*** Opening Material for this task ***

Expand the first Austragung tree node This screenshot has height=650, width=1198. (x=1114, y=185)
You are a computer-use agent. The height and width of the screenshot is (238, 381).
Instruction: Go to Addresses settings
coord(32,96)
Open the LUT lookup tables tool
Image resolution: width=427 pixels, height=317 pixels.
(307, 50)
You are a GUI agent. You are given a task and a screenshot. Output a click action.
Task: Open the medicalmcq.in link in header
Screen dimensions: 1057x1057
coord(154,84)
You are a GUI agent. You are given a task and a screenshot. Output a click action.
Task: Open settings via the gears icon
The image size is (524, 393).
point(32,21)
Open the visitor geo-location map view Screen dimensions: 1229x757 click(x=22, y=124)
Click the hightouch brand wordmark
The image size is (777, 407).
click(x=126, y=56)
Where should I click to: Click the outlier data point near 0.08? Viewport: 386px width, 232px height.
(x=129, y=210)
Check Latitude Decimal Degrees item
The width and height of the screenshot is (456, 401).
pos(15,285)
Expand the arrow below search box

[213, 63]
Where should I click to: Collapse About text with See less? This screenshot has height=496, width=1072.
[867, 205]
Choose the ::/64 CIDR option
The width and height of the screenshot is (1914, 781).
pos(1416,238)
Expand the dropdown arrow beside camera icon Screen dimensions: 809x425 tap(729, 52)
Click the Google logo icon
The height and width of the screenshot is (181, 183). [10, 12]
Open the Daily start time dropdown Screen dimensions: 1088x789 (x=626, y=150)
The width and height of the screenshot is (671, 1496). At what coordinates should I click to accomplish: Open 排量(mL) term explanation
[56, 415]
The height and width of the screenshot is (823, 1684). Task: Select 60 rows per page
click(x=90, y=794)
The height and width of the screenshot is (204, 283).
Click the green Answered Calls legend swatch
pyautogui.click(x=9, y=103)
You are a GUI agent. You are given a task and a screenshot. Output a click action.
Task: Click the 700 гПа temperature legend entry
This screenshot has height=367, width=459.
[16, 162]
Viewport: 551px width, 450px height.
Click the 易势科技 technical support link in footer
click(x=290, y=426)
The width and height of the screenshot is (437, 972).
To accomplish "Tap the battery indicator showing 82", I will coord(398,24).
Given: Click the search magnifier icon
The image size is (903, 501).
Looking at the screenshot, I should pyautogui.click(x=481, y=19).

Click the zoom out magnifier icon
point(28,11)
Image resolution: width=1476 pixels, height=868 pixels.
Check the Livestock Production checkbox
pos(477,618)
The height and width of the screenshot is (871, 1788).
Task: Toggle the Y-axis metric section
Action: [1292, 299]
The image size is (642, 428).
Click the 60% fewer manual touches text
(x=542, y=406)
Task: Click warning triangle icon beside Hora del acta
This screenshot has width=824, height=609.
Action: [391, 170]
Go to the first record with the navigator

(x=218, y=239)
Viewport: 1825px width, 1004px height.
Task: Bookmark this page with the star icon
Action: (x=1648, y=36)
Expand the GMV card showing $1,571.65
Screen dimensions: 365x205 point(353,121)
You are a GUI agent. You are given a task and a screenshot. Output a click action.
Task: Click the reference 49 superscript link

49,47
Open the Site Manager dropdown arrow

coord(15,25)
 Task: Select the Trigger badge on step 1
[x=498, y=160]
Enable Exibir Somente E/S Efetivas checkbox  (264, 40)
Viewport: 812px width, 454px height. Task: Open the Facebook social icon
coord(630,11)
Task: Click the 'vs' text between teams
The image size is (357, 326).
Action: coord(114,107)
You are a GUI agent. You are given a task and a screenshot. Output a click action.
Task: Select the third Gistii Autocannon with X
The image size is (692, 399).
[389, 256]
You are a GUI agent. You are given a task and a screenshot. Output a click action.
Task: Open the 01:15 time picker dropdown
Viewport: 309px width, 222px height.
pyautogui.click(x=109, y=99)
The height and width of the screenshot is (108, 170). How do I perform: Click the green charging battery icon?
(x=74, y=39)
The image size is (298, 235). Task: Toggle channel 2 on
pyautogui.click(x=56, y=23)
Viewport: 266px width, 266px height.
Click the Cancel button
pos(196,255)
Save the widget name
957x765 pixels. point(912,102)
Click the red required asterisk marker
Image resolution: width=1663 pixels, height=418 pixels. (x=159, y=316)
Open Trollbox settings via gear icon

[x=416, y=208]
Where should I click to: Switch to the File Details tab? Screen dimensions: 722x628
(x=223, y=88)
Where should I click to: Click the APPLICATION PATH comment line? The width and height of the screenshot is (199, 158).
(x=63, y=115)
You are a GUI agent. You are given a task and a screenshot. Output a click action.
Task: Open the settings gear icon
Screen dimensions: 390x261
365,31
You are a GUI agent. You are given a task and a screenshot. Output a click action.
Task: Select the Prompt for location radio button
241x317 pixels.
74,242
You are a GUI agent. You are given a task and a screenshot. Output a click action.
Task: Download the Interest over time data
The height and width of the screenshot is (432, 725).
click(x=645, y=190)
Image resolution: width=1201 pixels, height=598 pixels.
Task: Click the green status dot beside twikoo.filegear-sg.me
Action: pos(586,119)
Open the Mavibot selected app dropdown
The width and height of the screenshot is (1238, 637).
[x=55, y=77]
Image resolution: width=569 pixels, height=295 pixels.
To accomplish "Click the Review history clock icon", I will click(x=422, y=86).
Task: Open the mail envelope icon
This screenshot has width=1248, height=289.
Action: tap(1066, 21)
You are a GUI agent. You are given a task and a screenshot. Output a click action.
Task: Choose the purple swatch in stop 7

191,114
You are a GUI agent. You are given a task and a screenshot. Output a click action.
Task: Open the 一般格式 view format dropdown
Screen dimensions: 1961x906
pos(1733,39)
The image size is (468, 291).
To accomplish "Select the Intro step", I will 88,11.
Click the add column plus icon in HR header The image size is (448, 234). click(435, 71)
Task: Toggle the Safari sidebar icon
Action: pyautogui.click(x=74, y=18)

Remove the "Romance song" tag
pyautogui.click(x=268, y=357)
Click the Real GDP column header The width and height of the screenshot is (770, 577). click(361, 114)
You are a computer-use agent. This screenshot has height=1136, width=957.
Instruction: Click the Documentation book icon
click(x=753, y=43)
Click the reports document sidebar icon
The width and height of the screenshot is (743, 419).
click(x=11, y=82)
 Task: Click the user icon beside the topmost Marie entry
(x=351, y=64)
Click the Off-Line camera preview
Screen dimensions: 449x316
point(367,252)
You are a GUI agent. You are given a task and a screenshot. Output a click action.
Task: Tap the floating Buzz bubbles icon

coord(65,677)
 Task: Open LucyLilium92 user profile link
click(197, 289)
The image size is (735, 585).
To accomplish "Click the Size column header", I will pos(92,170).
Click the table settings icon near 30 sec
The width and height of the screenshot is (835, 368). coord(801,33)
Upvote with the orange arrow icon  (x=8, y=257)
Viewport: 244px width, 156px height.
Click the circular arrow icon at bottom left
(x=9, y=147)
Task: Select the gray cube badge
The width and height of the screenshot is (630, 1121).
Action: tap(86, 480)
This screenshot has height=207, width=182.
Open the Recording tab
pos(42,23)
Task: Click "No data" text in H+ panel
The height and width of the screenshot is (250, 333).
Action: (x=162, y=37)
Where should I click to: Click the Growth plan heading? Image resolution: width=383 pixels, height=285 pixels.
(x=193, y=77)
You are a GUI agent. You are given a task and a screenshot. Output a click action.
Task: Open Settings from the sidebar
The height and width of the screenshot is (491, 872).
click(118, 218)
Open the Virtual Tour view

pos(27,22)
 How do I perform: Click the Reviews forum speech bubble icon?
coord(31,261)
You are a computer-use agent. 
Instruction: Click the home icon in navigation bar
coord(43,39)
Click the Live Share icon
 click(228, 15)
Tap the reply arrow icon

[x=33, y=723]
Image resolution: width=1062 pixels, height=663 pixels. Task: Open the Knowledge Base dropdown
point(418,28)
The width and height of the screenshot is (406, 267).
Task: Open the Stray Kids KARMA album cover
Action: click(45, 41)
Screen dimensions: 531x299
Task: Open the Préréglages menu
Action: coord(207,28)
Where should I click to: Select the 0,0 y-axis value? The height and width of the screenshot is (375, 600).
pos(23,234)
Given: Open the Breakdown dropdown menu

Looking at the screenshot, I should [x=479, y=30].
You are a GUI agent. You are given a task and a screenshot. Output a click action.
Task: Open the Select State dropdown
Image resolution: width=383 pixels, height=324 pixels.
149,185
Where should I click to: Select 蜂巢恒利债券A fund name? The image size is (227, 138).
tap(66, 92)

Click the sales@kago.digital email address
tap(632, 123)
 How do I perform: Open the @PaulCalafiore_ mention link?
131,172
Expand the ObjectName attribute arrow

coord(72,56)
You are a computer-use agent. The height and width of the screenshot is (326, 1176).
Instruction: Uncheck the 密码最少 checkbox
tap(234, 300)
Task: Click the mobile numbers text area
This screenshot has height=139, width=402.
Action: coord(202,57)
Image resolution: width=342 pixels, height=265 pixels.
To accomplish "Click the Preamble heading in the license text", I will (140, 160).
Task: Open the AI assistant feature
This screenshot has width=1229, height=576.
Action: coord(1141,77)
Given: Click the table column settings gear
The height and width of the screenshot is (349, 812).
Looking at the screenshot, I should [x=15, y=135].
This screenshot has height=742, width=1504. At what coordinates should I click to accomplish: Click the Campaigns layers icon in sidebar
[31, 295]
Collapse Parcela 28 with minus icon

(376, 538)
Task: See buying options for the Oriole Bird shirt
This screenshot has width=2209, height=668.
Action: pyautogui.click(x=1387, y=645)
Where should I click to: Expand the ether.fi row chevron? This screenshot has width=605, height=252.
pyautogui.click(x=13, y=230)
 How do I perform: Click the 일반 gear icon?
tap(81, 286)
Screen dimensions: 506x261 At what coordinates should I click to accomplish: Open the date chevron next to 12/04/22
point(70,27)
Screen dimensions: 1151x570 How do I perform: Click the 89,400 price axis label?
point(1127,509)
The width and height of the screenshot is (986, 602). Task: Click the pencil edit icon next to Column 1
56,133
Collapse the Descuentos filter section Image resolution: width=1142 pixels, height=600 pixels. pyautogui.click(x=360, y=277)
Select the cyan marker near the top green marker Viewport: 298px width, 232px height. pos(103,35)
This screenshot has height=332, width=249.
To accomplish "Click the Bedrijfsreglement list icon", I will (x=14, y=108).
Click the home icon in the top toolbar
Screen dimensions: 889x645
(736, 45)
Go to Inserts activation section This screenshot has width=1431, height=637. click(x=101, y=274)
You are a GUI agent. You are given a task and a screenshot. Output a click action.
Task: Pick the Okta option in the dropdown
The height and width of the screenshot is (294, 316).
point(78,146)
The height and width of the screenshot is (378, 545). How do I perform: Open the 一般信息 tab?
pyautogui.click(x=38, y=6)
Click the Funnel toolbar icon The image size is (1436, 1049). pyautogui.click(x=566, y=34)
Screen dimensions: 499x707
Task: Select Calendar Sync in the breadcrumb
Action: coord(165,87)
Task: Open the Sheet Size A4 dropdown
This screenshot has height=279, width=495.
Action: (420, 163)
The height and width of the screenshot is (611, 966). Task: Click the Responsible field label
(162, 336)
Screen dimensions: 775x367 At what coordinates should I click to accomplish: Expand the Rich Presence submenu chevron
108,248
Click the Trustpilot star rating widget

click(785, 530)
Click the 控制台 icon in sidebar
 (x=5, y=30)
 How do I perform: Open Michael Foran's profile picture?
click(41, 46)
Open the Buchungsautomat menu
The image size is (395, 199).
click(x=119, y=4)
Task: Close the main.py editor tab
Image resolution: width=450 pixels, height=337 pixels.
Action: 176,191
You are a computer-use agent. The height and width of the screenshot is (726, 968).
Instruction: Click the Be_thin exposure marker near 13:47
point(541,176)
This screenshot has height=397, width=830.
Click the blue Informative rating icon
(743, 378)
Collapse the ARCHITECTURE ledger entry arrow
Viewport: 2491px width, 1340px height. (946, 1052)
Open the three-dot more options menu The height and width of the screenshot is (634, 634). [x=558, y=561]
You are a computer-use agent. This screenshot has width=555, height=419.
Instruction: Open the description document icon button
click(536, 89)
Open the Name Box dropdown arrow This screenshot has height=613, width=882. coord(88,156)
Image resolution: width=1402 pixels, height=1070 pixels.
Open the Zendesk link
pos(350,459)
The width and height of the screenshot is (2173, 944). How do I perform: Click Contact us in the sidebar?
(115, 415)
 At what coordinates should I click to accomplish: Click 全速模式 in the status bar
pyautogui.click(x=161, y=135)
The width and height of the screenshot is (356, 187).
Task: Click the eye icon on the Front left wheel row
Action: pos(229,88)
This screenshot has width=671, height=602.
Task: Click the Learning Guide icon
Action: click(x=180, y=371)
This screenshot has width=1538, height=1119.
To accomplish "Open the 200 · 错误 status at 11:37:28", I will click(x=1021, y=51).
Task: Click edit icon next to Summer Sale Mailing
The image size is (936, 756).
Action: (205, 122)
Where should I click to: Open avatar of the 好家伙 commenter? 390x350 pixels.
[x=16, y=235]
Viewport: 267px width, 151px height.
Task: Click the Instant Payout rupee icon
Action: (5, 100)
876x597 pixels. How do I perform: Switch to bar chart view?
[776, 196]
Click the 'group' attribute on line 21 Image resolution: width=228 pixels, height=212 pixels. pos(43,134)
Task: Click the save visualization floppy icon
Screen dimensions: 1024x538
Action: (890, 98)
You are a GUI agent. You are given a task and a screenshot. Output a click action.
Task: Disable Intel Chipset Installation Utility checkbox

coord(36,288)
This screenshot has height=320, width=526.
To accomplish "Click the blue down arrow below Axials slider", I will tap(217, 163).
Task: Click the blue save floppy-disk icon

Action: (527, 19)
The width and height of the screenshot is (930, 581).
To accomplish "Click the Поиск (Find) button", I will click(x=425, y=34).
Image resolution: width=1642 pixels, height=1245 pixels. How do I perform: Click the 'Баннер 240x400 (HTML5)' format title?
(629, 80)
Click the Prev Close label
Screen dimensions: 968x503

*** Closing Material for this task ***

== Exercise ==
For this exercise, copy word for word the line that contains "This screenshot has height=320, width=526." and every line after it, ending with the last line of the entries above.

== Completed exercise ==
This screenshot has height=320, width=526.
To accomplish "Click the blue down arrow below Axials slider", I will tap(217, 163).
Task: Click the blue save floppy-disk icon

Action: (527, 19)
The width and height of the screenshot is (930, 581).
To accomplish "Click the Поиск (Find) button", I will click(x=425, y=34).
Image resolution: width=1642 pixels, height=1245 pixels. How do I perform: Click the 'Баннер 240x400 (HTML5)' format title?
(629, 80)
Click the Prev Close label
Screen dimensions: 968x503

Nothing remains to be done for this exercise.